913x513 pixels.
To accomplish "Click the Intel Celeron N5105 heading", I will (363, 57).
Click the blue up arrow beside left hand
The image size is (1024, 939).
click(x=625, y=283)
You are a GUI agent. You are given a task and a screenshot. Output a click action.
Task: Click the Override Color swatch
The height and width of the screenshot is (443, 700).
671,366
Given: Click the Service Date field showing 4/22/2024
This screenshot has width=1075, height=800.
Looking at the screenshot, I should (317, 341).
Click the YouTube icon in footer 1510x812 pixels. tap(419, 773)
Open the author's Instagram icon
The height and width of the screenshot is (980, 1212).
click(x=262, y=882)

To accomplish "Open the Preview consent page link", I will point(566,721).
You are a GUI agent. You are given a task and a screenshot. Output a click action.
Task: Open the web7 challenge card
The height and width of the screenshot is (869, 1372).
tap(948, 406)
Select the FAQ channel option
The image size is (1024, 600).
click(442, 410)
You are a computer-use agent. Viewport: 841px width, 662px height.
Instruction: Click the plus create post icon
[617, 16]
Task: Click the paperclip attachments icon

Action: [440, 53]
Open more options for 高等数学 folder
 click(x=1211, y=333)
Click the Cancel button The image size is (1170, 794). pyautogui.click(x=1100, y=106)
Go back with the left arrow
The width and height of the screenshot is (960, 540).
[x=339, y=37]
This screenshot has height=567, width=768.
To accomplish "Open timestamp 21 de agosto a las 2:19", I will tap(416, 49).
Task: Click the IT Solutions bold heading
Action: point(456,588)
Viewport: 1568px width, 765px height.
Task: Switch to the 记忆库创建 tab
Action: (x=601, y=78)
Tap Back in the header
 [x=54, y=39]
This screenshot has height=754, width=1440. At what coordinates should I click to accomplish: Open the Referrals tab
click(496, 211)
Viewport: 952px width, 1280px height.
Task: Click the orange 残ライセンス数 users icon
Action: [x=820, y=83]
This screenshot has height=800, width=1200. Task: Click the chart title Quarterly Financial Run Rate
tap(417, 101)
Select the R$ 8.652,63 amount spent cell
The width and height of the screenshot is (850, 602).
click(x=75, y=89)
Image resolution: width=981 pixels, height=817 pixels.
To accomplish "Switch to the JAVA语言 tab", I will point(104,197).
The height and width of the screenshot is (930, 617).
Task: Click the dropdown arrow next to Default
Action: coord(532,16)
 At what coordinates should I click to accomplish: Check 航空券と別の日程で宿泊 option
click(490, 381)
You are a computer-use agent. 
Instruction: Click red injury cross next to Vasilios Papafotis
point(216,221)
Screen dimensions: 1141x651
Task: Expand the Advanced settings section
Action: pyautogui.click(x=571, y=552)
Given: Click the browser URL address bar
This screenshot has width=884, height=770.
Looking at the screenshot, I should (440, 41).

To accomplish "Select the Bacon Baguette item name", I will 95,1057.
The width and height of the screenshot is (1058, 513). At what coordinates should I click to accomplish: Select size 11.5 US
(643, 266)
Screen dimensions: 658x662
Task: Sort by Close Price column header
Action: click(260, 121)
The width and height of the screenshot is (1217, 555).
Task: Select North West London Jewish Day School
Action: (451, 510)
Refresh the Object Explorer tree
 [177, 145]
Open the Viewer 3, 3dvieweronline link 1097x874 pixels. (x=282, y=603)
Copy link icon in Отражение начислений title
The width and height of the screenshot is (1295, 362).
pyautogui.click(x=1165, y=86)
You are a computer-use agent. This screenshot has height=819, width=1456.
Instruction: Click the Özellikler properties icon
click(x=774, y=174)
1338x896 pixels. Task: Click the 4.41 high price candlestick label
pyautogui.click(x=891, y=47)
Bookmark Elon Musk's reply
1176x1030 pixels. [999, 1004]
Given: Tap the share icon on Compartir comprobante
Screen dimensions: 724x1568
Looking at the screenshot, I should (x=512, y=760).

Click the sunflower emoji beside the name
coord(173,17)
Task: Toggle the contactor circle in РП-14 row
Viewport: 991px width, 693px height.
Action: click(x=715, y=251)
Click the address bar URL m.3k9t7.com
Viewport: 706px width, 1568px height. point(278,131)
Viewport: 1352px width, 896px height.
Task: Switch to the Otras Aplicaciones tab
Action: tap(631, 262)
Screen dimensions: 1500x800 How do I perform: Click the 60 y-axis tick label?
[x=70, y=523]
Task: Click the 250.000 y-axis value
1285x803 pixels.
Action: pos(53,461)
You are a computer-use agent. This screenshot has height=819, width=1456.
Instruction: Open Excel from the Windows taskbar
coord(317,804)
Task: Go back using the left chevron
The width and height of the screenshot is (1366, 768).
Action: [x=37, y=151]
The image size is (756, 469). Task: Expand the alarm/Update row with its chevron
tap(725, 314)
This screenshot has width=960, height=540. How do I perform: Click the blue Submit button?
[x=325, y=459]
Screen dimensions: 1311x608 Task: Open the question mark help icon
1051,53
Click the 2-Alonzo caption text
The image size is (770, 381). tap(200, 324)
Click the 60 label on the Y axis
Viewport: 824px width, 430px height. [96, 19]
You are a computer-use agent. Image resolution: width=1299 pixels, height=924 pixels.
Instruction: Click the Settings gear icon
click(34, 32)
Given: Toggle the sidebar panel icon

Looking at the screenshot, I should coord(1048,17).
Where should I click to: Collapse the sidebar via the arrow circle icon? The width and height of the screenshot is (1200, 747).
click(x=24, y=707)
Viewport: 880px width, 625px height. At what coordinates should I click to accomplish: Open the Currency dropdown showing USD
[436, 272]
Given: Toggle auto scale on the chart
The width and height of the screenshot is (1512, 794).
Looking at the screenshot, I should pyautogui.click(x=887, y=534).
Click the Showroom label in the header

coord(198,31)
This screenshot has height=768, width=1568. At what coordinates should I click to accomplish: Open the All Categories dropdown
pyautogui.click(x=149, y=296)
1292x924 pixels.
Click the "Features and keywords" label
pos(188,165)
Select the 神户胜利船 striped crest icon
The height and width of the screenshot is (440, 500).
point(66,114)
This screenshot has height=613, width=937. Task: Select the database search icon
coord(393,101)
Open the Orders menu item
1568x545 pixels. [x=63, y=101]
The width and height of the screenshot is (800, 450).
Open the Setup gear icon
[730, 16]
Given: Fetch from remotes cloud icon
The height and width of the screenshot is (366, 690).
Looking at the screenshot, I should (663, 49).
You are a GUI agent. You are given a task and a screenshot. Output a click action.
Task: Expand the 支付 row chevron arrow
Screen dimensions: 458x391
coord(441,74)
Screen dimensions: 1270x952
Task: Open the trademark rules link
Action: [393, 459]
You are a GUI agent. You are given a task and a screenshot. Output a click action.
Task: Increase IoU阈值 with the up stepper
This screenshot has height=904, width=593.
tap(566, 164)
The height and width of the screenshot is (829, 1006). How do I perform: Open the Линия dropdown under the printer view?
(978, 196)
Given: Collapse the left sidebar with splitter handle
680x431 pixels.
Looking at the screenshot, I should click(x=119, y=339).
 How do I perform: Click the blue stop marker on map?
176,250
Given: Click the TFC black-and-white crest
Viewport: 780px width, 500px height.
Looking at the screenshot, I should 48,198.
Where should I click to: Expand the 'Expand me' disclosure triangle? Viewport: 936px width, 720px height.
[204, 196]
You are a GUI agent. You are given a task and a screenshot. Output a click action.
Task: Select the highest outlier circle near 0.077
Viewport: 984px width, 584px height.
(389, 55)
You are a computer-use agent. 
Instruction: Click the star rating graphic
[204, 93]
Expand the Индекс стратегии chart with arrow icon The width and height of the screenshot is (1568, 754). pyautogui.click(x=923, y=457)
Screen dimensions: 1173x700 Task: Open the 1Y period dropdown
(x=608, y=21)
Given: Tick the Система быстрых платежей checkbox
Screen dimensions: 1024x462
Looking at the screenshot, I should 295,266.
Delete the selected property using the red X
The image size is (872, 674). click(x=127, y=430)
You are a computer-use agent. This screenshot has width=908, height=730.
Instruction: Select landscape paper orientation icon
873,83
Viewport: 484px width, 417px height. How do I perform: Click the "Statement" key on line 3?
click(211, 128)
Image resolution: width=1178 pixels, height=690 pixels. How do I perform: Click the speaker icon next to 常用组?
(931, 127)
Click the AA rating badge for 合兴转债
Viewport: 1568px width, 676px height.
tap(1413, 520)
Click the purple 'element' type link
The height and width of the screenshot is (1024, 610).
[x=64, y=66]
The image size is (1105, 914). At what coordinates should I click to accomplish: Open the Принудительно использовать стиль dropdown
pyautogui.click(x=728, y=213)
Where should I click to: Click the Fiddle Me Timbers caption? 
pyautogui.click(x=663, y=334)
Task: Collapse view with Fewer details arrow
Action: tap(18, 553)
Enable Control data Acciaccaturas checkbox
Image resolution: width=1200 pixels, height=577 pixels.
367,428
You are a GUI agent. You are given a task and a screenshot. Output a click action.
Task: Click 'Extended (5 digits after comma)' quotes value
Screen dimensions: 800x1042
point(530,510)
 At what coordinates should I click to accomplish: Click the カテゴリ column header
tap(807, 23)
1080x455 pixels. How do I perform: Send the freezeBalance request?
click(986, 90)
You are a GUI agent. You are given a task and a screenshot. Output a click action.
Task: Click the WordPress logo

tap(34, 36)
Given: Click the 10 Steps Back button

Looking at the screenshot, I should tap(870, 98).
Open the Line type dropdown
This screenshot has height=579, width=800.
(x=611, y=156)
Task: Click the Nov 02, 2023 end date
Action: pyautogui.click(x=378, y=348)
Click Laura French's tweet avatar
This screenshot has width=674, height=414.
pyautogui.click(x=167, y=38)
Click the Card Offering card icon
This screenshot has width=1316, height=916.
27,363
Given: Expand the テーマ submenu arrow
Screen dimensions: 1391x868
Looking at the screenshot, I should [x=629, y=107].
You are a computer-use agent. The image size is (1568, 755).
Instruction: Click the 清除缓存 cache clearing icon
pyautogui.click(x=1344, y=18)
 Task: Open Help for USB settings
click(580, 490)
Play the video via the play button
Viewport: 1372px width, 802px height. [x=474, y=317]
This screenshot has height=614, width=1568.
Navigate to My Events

## Description of the task
Give the rows from the line with "I will point(566,721)." to the line with "Action: [x=820, y=83]" as a Markdown table with the columns No. and Line, leaving out blank lines.

## Answer to the problem
| No. | Line |
|---|---|
| 1 | To accomplish "Open the Preview consent page link", I will point(566,721). |
| 2 | You are a GUI agent. You are given a task and a screenshot. Output a click action. |
| 3 | Task: Open the web7 challenge card |
| 4 | The height and width of the screenshot is (869, 1372). |
| 5 | tap(948, 406) |
| 6 | Select the FAQ channel option |
| 7 | The image size is (1024, 600). |
| 8 | click(442, 410) |
| 9 | You are a computer-use agent. Viewport: 841px width, 662px height. |
| 10 | Instruction: Click the plus create post icon |
| 11 | [617, 16] |
| 12 | Task: Click the paperclip attachments icon |
| 13 | Action: [440, 53] |
| 14 | Open more options for 高等数学 folder |
| 15 |  click(x=1211, y=333) |
| 16 | Click the Cancel button The image size is (1170, 794). pyautogui.click(x=1100, y=106) |
| 17 | Go back with the left arrow |
| 18 | The width and height of the screenshot is (960, 540). |
| 19 | [x=339, y=37] |
| 20 | This screenshot has height=567, width=768. |
| 21 | To accomplish "Open timestamp 21 de agosto a las 2:19", I will tap(416, 49). |
| 22 | Task: Click the IT Solutions bold heading |
| 23 | Action: point(456,588) |
| 24 | Viewport: 1568px width, 765px height. |
| 25 | Task: Switch to the 记忆库创建 tab |
| 26 | Action: (x=601, y=78) |
| 27 | Tap Back in the header |
| 28 |  [x=54, y=39] |
| 29 | This screenshot has height=754, width=1440. At what coordinates should I click to accomplish: Open the Referrals tab |
| 30 | click(496, 211) |
| 31 | Viewport: 952px width, 1280px height. |
| 32 | Task: Click the orange 残ライセンス数 users icon |
| 33 | Action: [x=820, y=83] |